◆ **Document excerpt**:
-- Begin --

What is the benefit of moving it? Also, at the new location, you perform the checks for every tcp_output() call, although it is only needed when dealing with the connect() call.
Furthermore, if you remove it from tcp_connect(), you also need to remove it from tcp6_connect().

In the code being removed from sys/netinet/tcp_usrreq.c, this comment said:

XXX: This should move to tcp_output().

Which is what I am doing here.

I also did the same for tcp6_output() with the updated diff.

So in short, the benefit is that we do not duplicate code in tcp_output() and tcp6_output().

Looking through the history of that comment (to move this to tcp_output), it seems that the context was something different. In rS166403 that comment was added, when the advertised receive window scale was simply adjusted up to have a minimum granularity of just above 1 MSS. But only part of that code was kept subsequently... With other words, that comment to have this section moved appeared under a different context, and seems to be a left-over without merit not (thus remove that line from the comment instead, perhaps)?

-- End --

◆ **Extracted information**:
-- Begin --

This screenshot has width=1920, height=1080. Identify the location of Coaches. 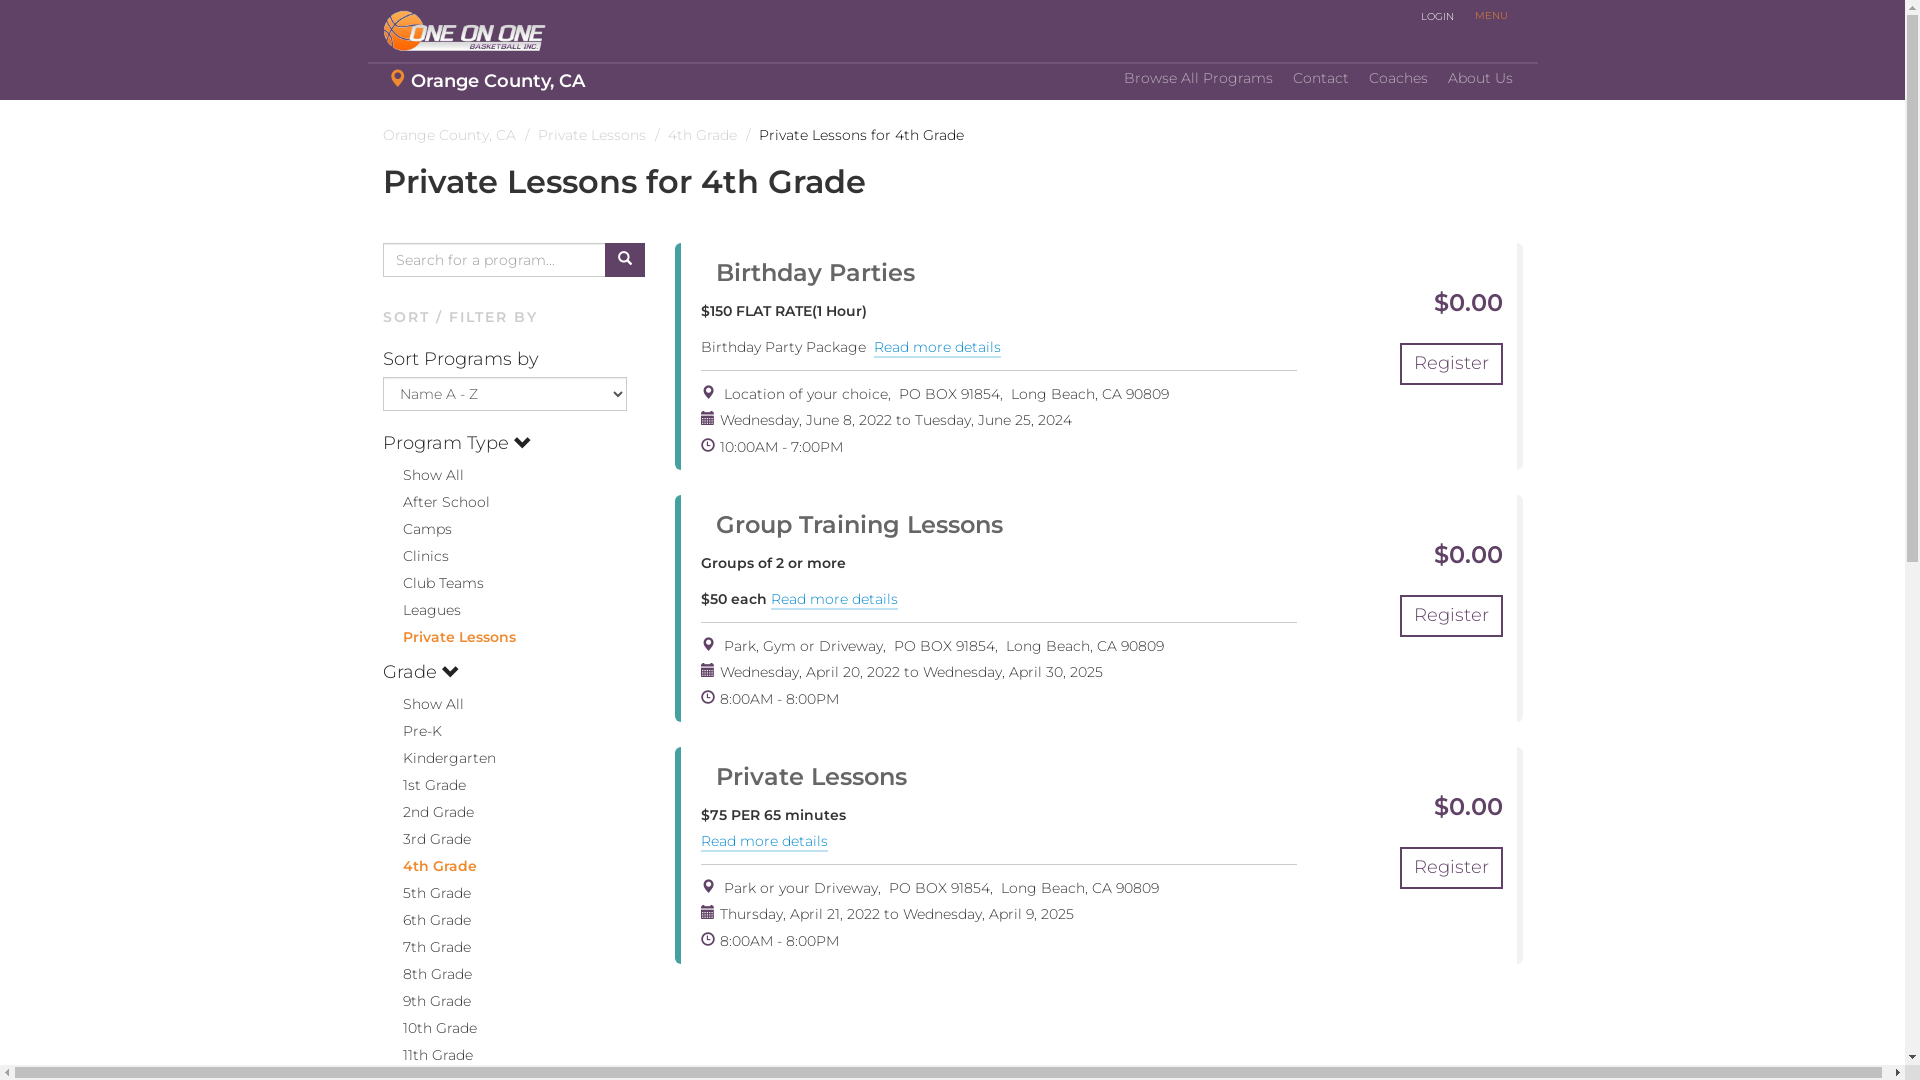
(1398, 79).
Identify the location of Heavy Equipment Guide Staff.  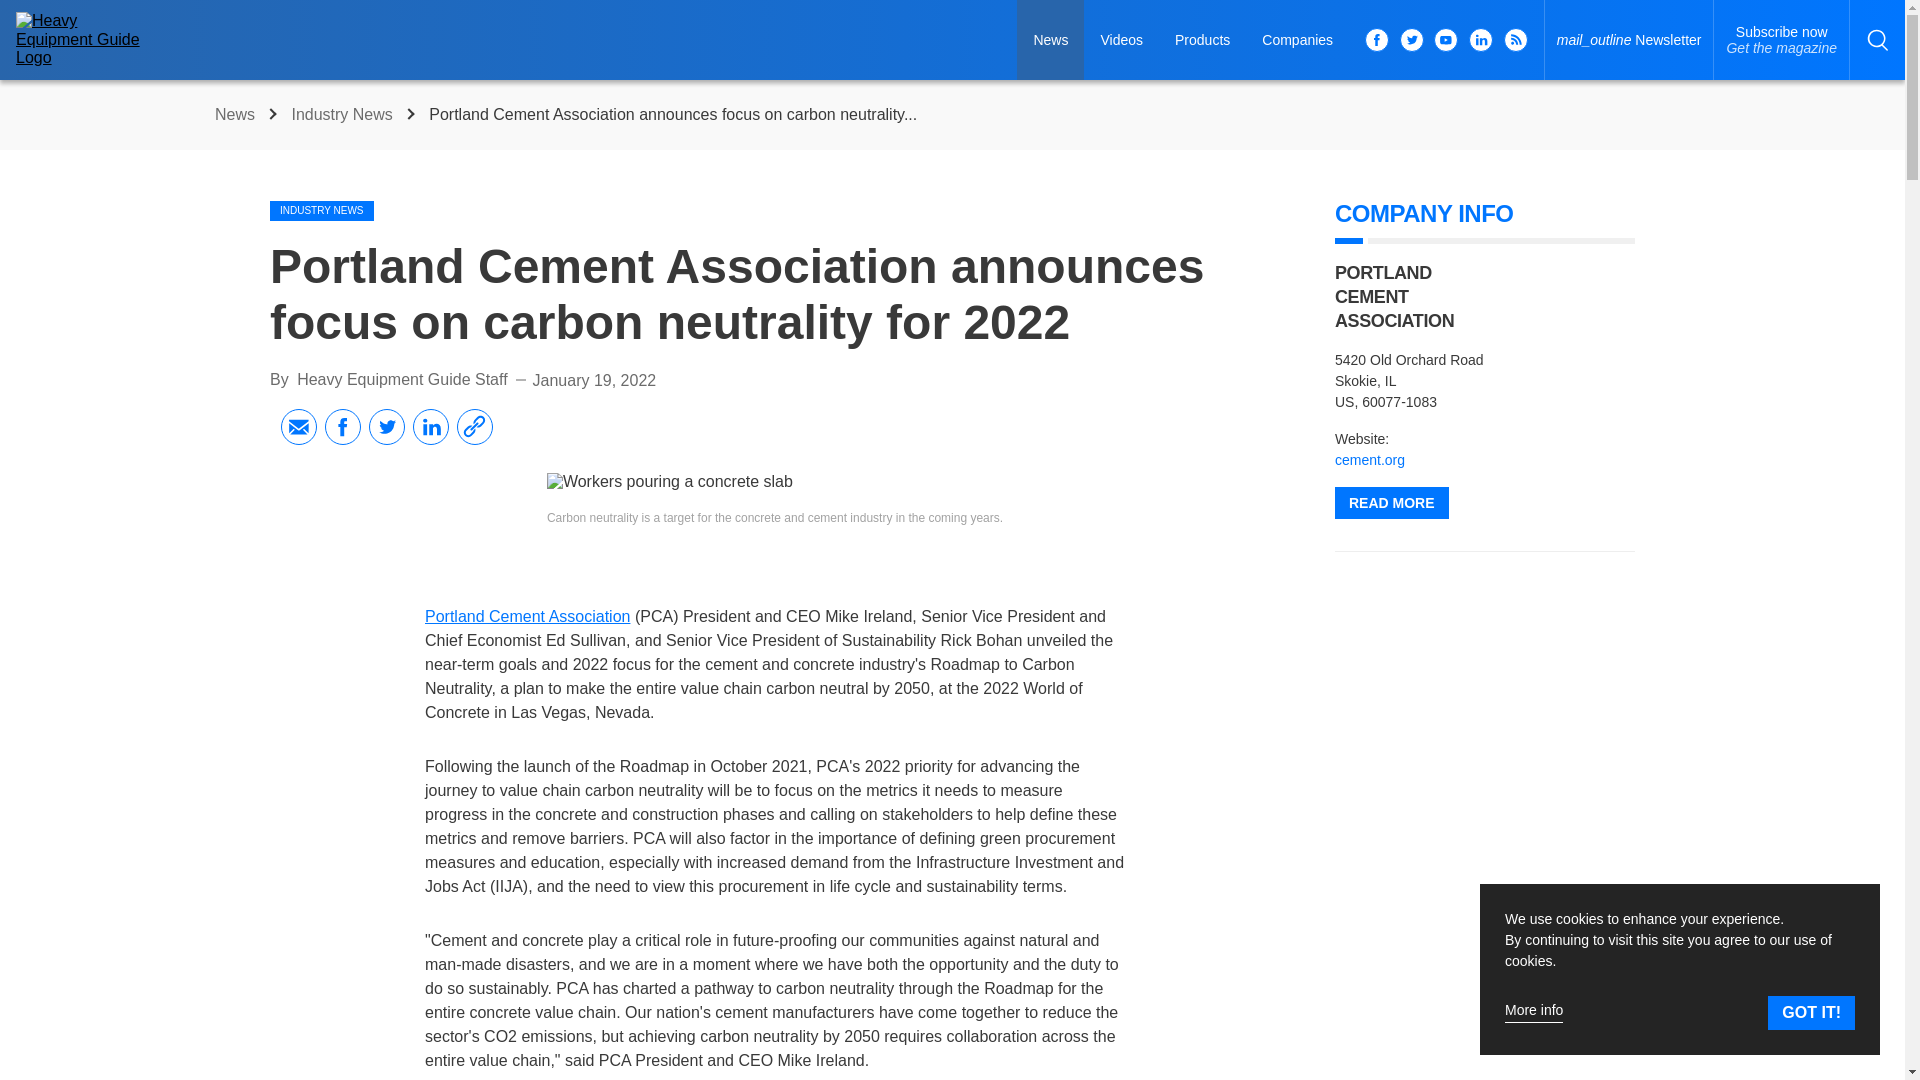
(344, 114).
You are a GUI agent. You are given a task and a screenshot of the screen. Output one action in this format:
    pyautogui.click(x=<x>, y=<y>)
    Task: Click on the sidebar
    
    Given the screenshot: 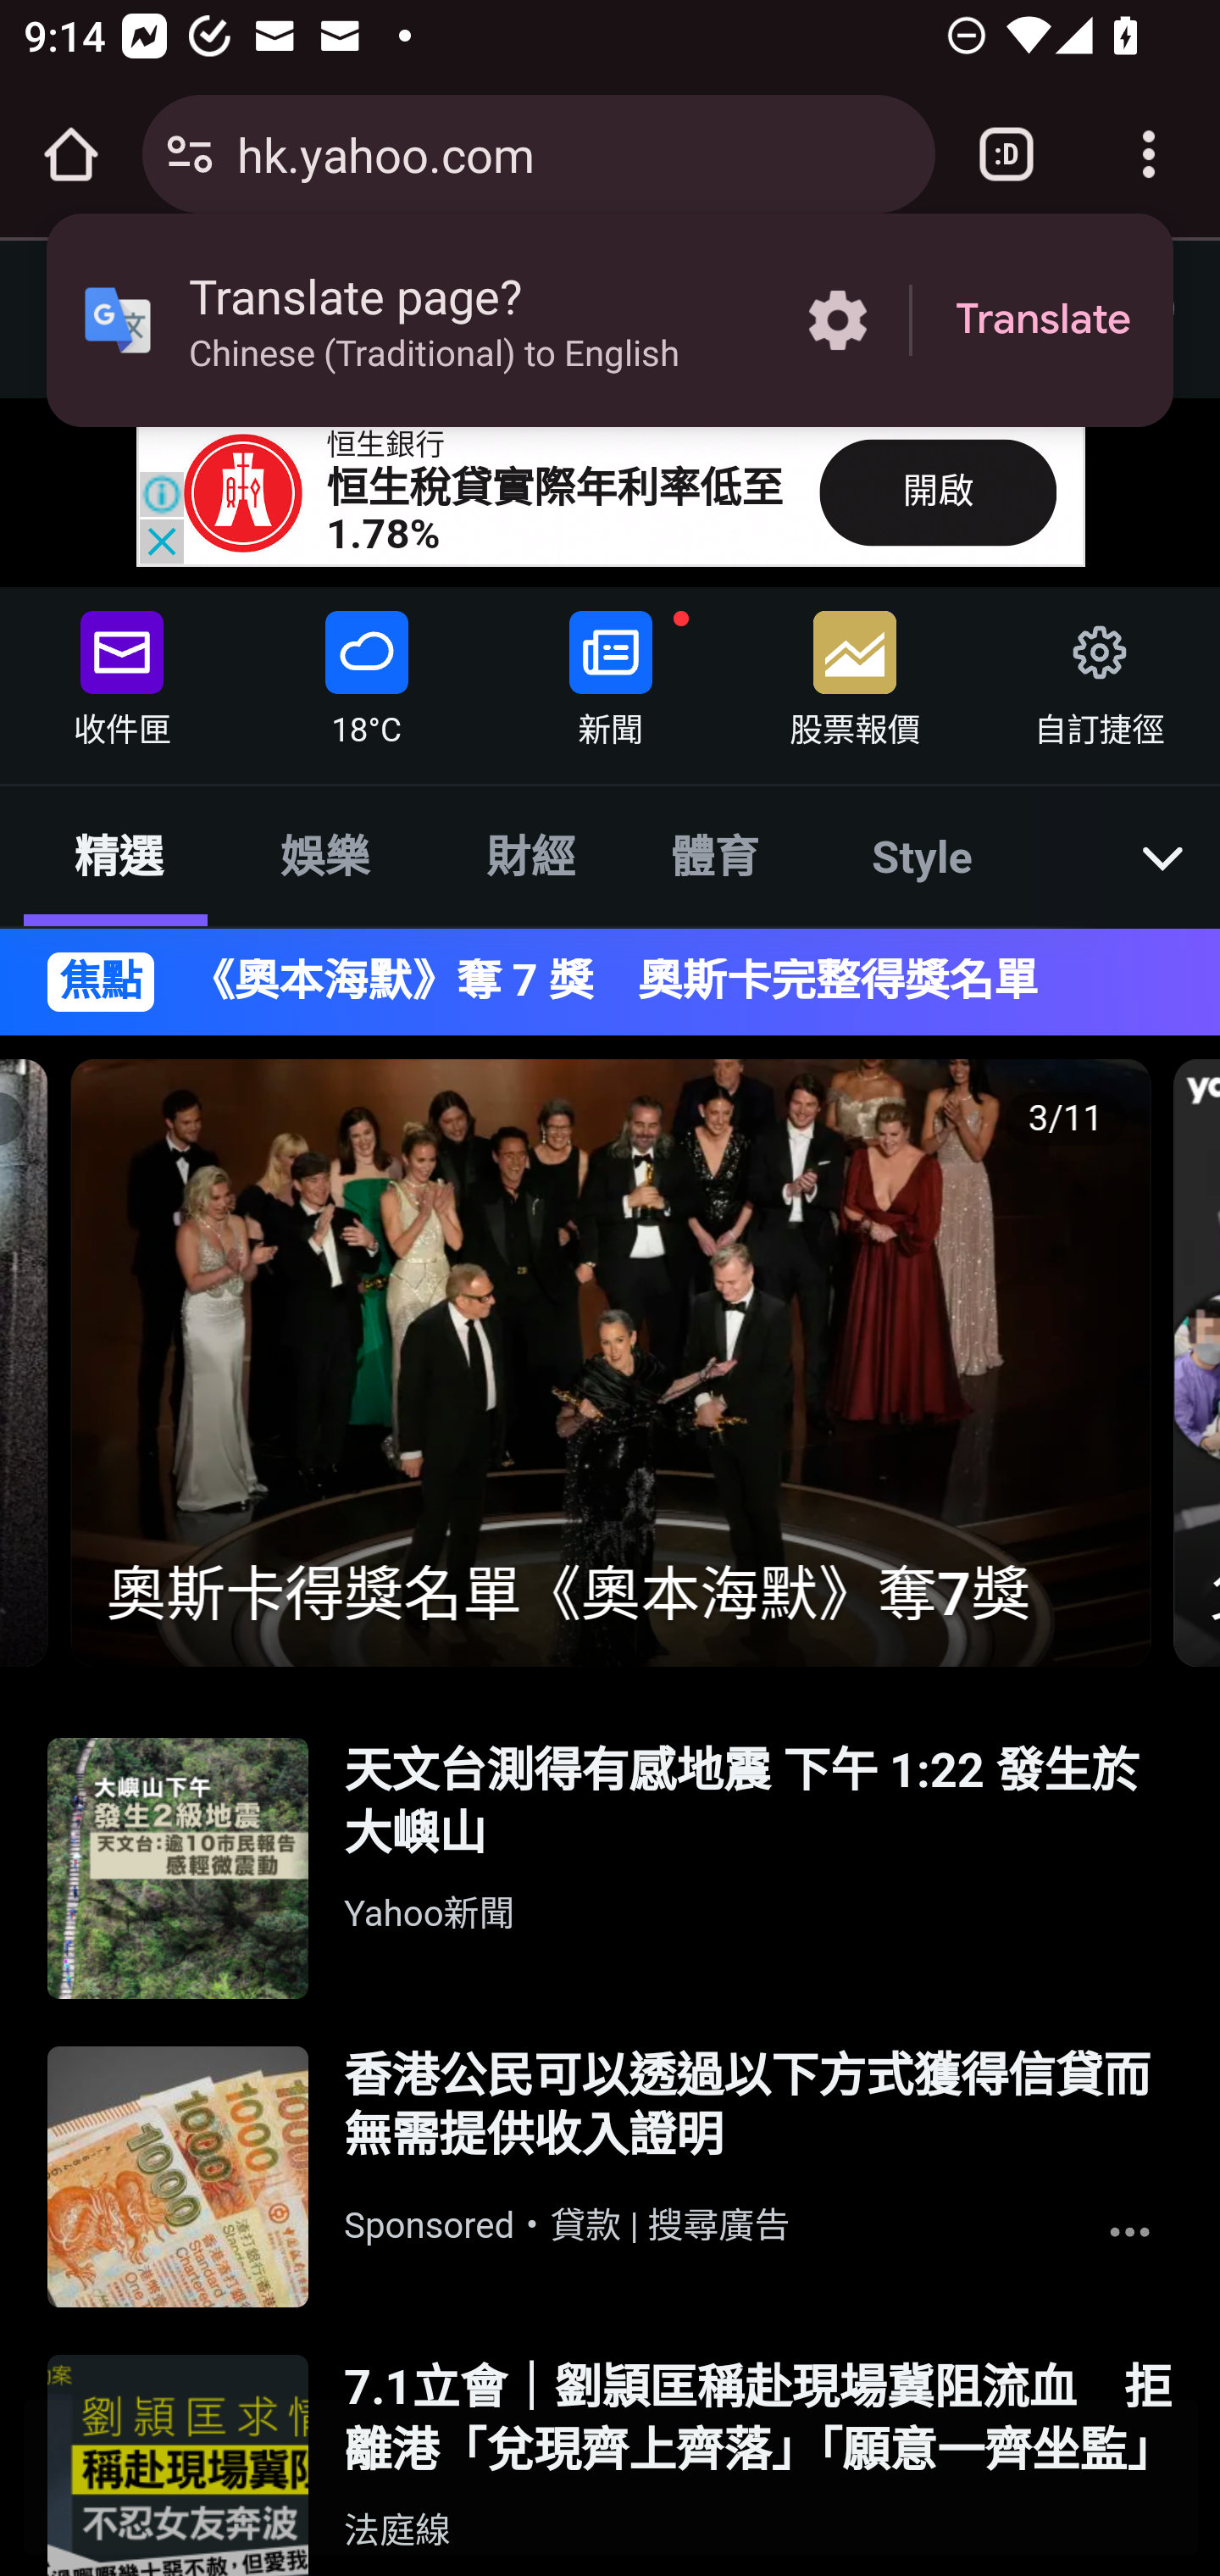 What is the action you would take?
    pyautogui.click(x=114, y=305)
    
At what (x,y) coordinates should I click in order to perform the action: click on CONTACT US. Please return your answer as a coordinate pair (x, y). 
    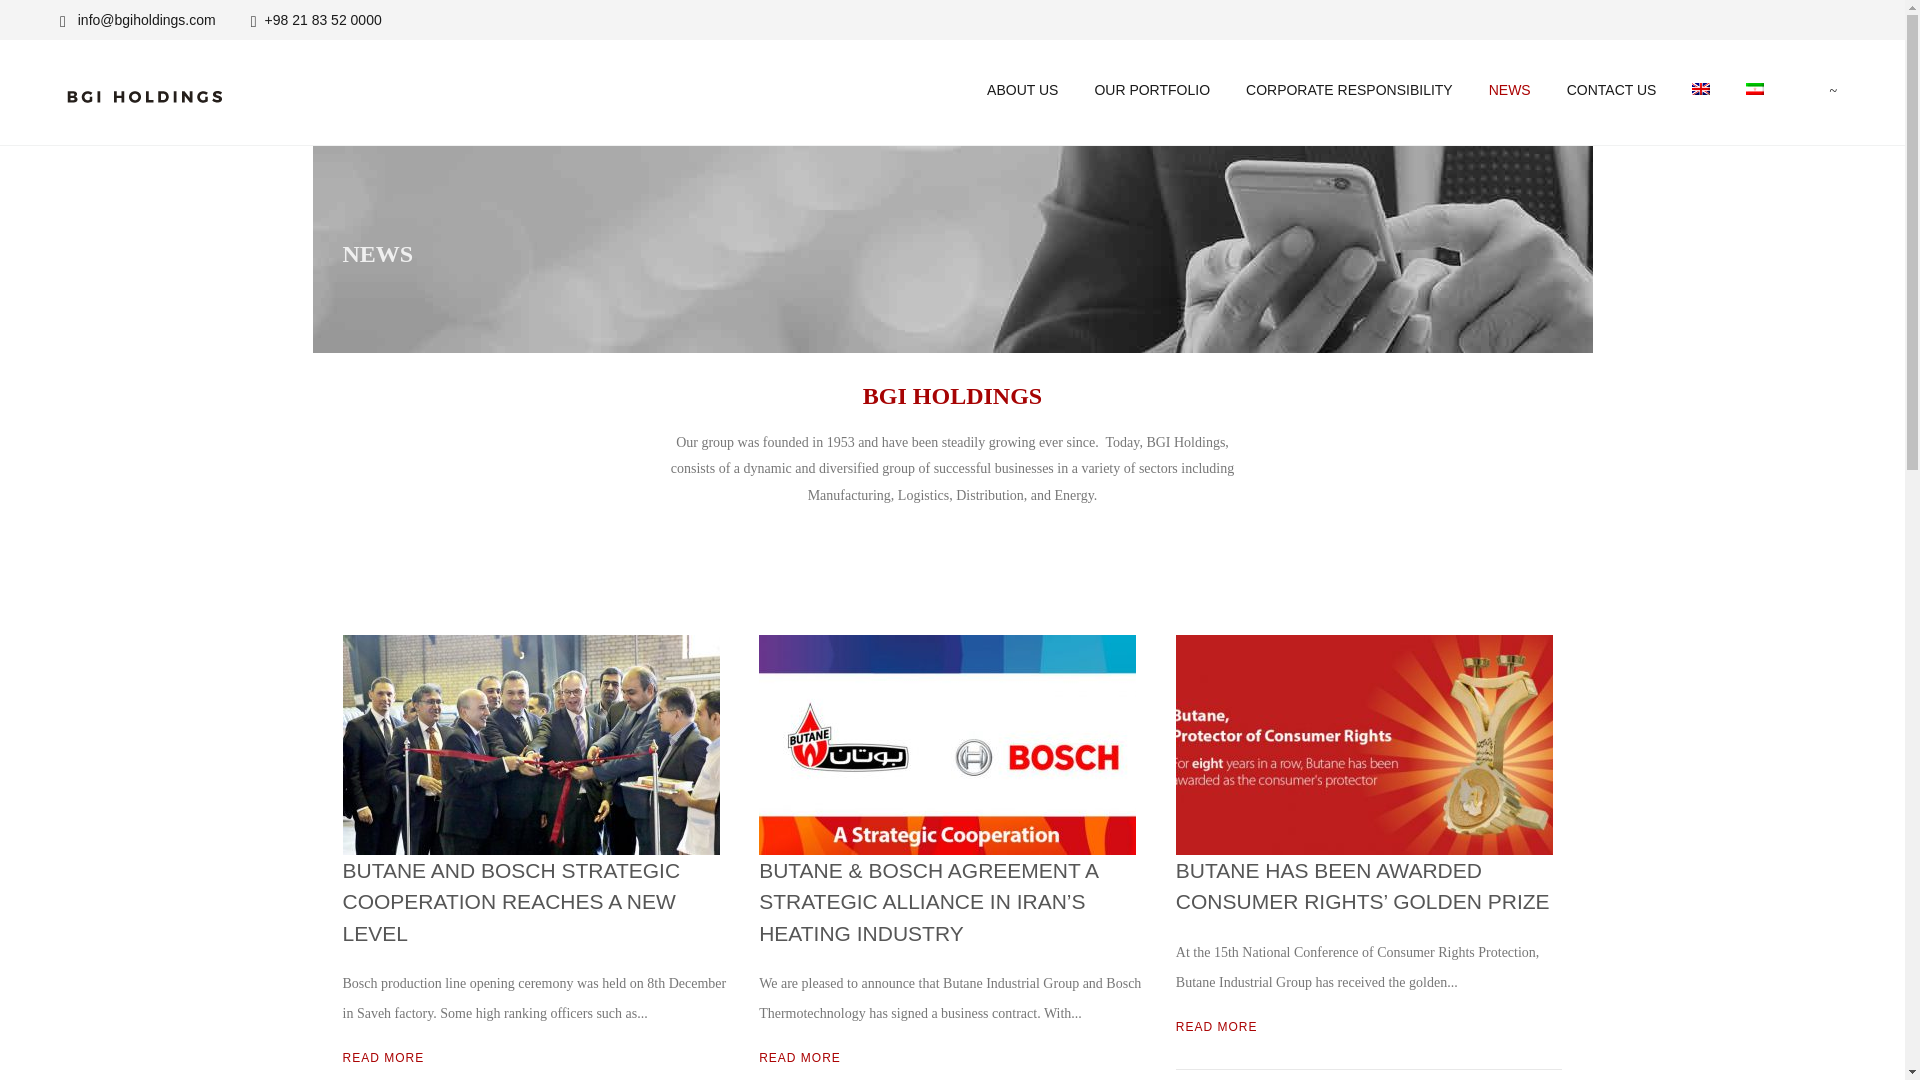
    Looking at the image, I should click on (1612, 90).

-- End --

◆ **Aim 1**:
Answer these about the TCP code review thread, one line each:
(a) Besides tcp_connect(), which function does the first message say the code must also be removed from?
(b) Which file held the code being removed?
(c) In which revision was the comment about moving the code added?
◆ **Aim 2**: Summarize the TCP code review thread in three sentences.
◆ **Aim 3**: Carry on the TCP code review thread from its final message.

◆ **Written answer 1**:
(a) tcp6_connect()
(b) sys/netinet/tcp_usrreq.c
(c) rS166403

◆ **Written answer 2**: The thread opens by asking what moving the code gains, since the checks would then run on every tcp_output() call though only needed for connect(), and notes that tcp6_connect() would need the same removal. A reply cites a comment in sys/netinet/tcp_usrreq.c saying the code should move to tcp_output(), and says the updated diff does the same for tcp6_output() so code is not duplicated in the two output functions. The last message traces that comment to rS166403, where it arose in a different context, and suggests it may be a leftover whose line should be removed from the comment instead.

◆ **Written answer 3**:
I don't think that continously re-evaluating this in the tcp_output fastpath (with the associated L1 cpu cache churn) brings any benefit - the should not change over the lifetime of a tcp session (since the window scale factor is announced only once). However, checking the variables will load the cachelines over and over again - possibly slowing down things slightly with no gain.

If removing duplicate code between tcp_connect and tcp6_connect is the goal, there is much more duplicated there - while virtually indentical after the first few IP version specific lines in these routines... But having code that really only has to be evaluated once, only gone through once, sounds better to me....

Makes sense.